Abstract— We test the hypothesis that chondrules (and Type B and C calcium‐aluminum‐rich inclusions, CAIs) originated during passage of precursors through bow shocks upstream of planetesimals moving supersonically relative to nebula gas. A two‐dimensional piecewise parabolic method (PPM) hydrocode, supplemented by a one‐dimensional adiabatic shock model, is employed to simulate the postshock gas density, temperature, and velocity fields for given planetesimal sizes, velocities, and ambient nebular densities and temperatures. Thermal histories of incident silicate particles are calculated in the free molecular flow approximation by integration of the one‐dimensional equations of gas‐grain energy and momentum transfer. For gas number densities >1014 cm−3, Mach numbers in the range of 4 to 5 are sufficient to melt isolated spherical particles with radii in the range 0.05 to 0.5 mm during passage of shocked gas thicknesses of 25–35 km.

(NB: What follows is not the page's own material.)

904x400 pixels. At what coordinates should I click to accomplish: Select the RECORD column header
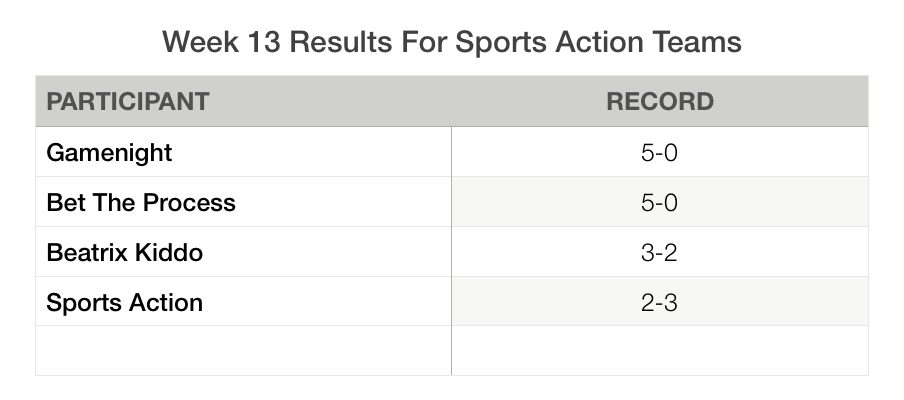[x=659, y=101]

Minimum gas‐planetesimal relative velocities are in the range 5.5–7 km/s, implying orbital eccentricities >0.2 and/or inclinations >15°. Melting of centimeter‐sized CAI precursors requires either higher Mach numbers (6–7) or ambient gas densities >1015 cm−3. For a constant radial distribution of planetesimal orbital eccentricities and inclinations, the model predicts more efficient melting of precursor particles at decreasing radial distances from the Sun where planetesimal velocities are largest. In order to process a significant fraction of solids in the nebula, planetesimals near ∼2.5 AU during the chondrule formation epoch must have had a range of eccentricities and inclinations comparable to those presently observed in the residual asteroid belt. The most likely energy source for maintaining the necessary gas‐planetesimal relative velocities is external gravitational perturbations associated with the forming outer planets, primarily Jupiter.